## INFORMATION:
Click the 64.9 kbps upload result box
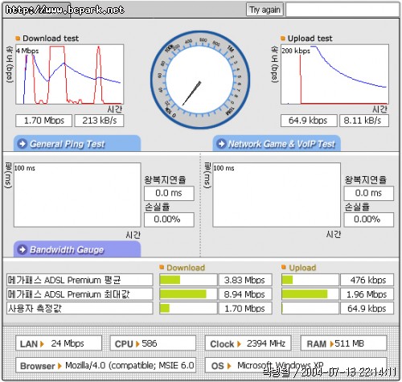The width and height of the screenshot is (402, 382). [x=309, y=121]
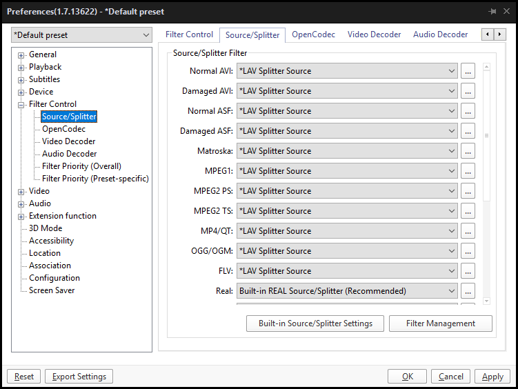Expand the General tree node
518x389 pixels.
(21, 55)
==
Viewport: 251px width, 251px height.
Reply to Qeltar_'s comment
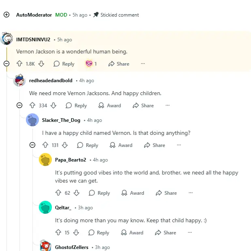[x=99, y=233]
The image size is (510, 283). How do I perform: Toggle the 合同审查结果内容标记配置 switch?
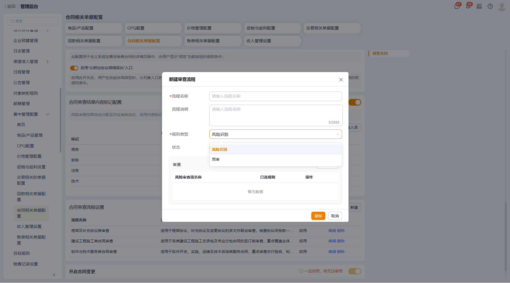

## TASK TO CARRY OUT:
Using the data above, copy exactly the lines from the one containing "Reply to Qeltar_'s comment" to the one containing "The image size", inclusive. Exclude the pictures.

## EXPECTED ANSWER:
Reply to Qeltar_'s comment
[x=99, y=233]
The image size is (510, 283). How do I perform: Toggle the 合同审查结果内容标记配置 switch?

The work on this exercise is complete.